Trudno było mi opisać w paru zdaniach fabułę tego utworu, bowiem warstwa typowo epicka stanowi jedynie część całości będącej w mojej opinii kolażem dramatu obyczajowego, swoistego poradnika dla kobiet oraz widocznych elementów liryki pod postacią zamieszczania na początku każdego z rozdziałów, cytatów poetyckich łódzkiej poetki Kai Kowalewskiej oraz w treści tekstu, wybranych słów wyłącznie polskich piosenek – Maryli Rodowicz, Edyty Geppert, Andrzeja Piasecznego i wielu innych. Zestawienie takie nieco koliduje z klimatyczną okładką, przynoszącą skojarzenie z lekką powieścią obyczajową dla kobiet. Na pewno więc dzieło to zaskakuje i to nie tylko samą różnorodną formą, ale przede wszystkim treścią.
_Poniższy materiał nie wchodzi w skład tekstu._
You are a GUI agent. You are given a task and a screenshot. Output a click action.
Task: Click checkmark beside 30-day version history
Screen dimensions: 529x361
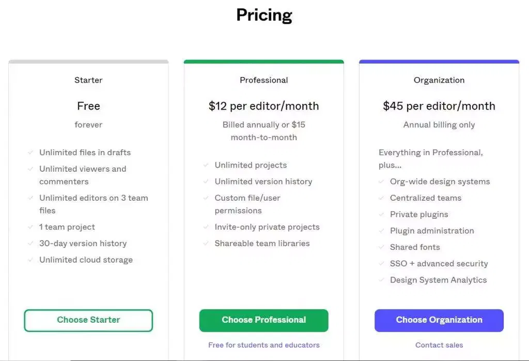pos(30,244)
Monika Sawicka ukazując historię Kornelii, dotyka wielu trudnych tematów – alkoholizmu, gwałtu, przemocy domowej, utraty dziecka, wstydu czy też pragnienia miłości przekształcającego się w toksyczne relacje, dotykające osoby wychowane w dysfunkcyjnych rodzinach. Pojawił się w tej płaszczyźnie także wątek swoistego dziedziczenia przemocy w domu, bowiem główna bohaterka wychowana u boku ojca tyrana, sama wybiera podobnego do niego partnera. To niewątpliwie wątek dający do myślenia i skłaniający do zadania sobie pytania - czy da się uwolnić od takiego właśnie wzorca? Jak więc widać, nagromadzenie trudnych doświadczeń jest przeogromne, jak na losy jednej osoby. Autorka jednak stara się obudzić w czytelniku nadzieję. Nadzieję na to, że nawet po tak traumatycznych przeżyciach można podnieść się i iść dalej, chociaż nie jest to łatwe i szybkie. Pozytywne przesłanie i optymistyczna wymowa tego dzieła są mocno wyczuwalne.
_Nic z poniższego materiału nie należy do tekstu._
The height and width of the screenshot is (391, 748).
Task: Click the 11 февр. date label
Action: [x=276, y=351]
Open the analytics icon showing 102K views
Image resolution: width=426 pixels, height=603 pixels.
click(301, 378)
Autorka oprócz warstwy narracyjnej, zawarła w treści swojej książki liczne porady dotyczące opisywanych przez siebie tematów, takich jak osobowość borderline, rozpoznanie toksycznego związku, wyleczenie z miłości, manipulacja czy syndrom DDA. Zamieszczone na końcu książki porady to swoista pigułka informacji, która z pewnością znajdzie swojego odbiorcę wśród czytelniczek.
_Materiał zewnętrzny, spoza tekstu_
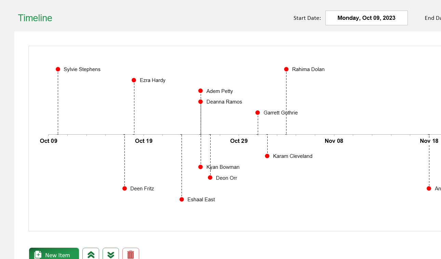The height and width of the screenshot is (259, 441).
Task: Click the trash delete icon
Action: click(131, 255)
"Dobrze, że jesteś" to moje pierwsze spotkanie z prozą Moniki Sawickiej i z pewnością nie ostatnie. Autorce bowiem udało się poruszyć czułe strony mojej duszy, a losy fikcyjnej bohaterki wywoływały we mnie wiele emocji, epatując wyczuwalnym realizmem. Ta książka to swoisty drogowskaz dla kobiet – nie tylko tych, które dotyczą problemy ukazane w jej treści. Ale także dla tych, które mają oczy szeroko otwarte i potrafią pomóc innej osobie. Gdyby książka ta była człowiekiem, mogłabym rzec do niej – dobrze, że jesteś!